In the United States, preterm births cost $26 billion annually, according to a report from the Institute of Medicine. About 543,000 preterm infants are born each year, a number that has increased more than 36 percent since the 1980s.

Premature birth is a leading cause of newborn death, and infants who do survive face the risk of lifelong health conditions. In fact, 25 percent of infants born prematurely will have lifetime problems resulting from their early birth, Howse said. "They will require more in the way of health care, rehabilitation and special education," she said.

Premature infants also require more time in the hospital, averaging more than 14 days in their first year of life, compared with a little more than two days for healthy, full-term infants. In addition, premature infants average more than 21 outpatient visits, compared with 14 for full-term infants, according to the report.

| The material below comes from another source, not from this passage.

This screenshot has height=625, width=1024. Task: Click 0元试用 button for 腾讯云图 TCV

Combined, infant and maternity costs for a premature infant average $64,713, compared with $15,047 for an infant born without complications, and employer health plans pay more than 90 percent of those costs, according to the report.

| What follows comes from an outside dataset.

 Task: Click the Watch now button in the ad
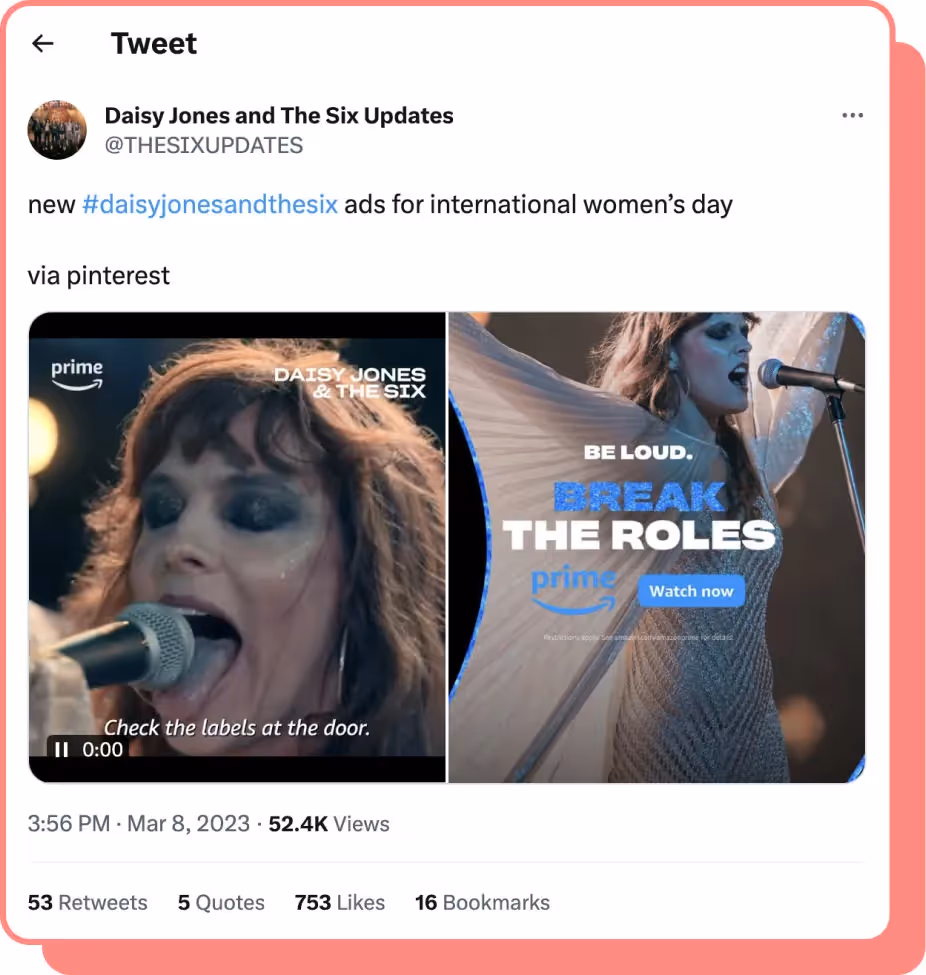point(690,591)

In addition, costs for complicated deliveries were also significantly higher than for uncomplicated deliveries, whether the infant was premature or full-term. Maternity care for a complicated delivery costs, on average, $14,667, the report found, compared with $10,652 for an uncomplicated delivery.

To help businesses address the problem of premature delivery, the March of Dimes developed a Web-based pregnancy and newborn health information program called Healthy Babies, Healthy Business. Howse described the program as an easy way for employers to deliver accurate, up-to-date information directly to employees to help reduce the number of premature deliveries and, at the same time, reduce health-care costs.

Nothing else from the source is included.